Quando finalmente ritrovai il sentiero e fui in grado di tornare a casa, scoprii che tutta la mia famiglia si trovava lì, e mi attendevano; raccontai a Raghnaid e Bronnen di essermi persa tra la folla e di averli cercati per la fiera senza successo. Le bambine corsero ad abbracciarmi e mi ci volle molto per tranquillizzarle: avevano avuto molta paura.
Ero stordita dalla situazione; il fatto di aver giaciuto con un altro uomo mi diede molto a cui pensare, e mi aggiravo per casa angosciata, come se mi aspettassi da un momento all’altro che qualcuno venisse a conoscenza del mio segreto e mi accusasse apertamente di tradimento nei confronti di mio marito e della mia razza.
 
Avevo ritrovato Vran, e l’avevo perso una seconda volta. Mi sembrava assurdo che il mondo continuasse a girare come se nulla fosse successo. Tutto era successo, tutto era cambiato.
Ma non potevo continuare a pensare a un uomo che forse non avrei mai più rivisto, per quanto io lo amassi. Le mie figlie avevano bisogno di me soprattutto ora che il loro padre era lontano, a combattere un male che sembrava insormontabile.

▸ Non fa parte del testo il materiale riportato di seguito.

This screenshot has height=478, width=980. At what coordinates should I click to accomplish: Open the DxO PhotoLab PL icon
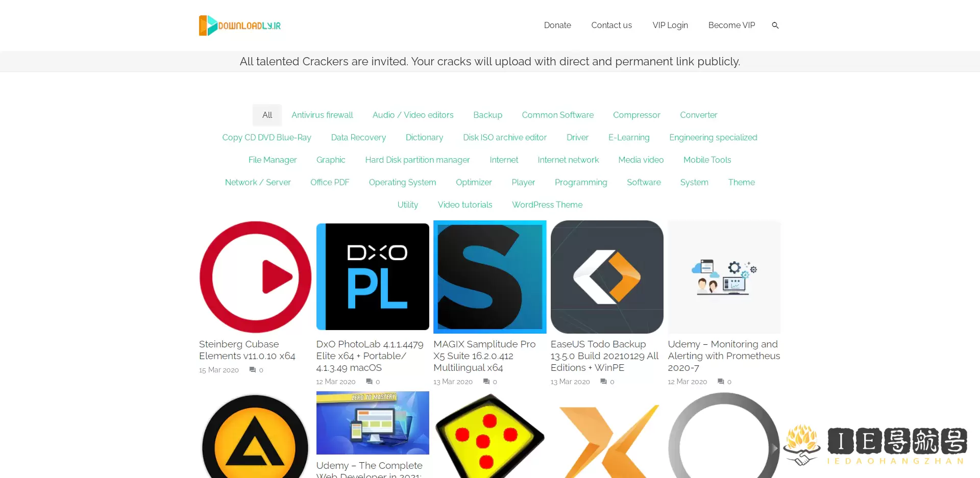[x=373, y=277]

I giorni si succedevano, e il consueto equilibrio cominciò a ristabilirsi nella mia vita. Per qualche tempo le mie ansie si placarono, ma mano a mano che l’estate procedeva verso l’autunno, capii che qualcosa era davvero cambiato in me. All’inizio non ci diedi peso perché non avevo mai avuto cicli regolari, ma quando il secondo mese arrivò e passò, capii perfettamente cosa stava accadendo. Dopotutto mi era già successo, e conoscevo molto bene il mio corpo e i suoi ritmi.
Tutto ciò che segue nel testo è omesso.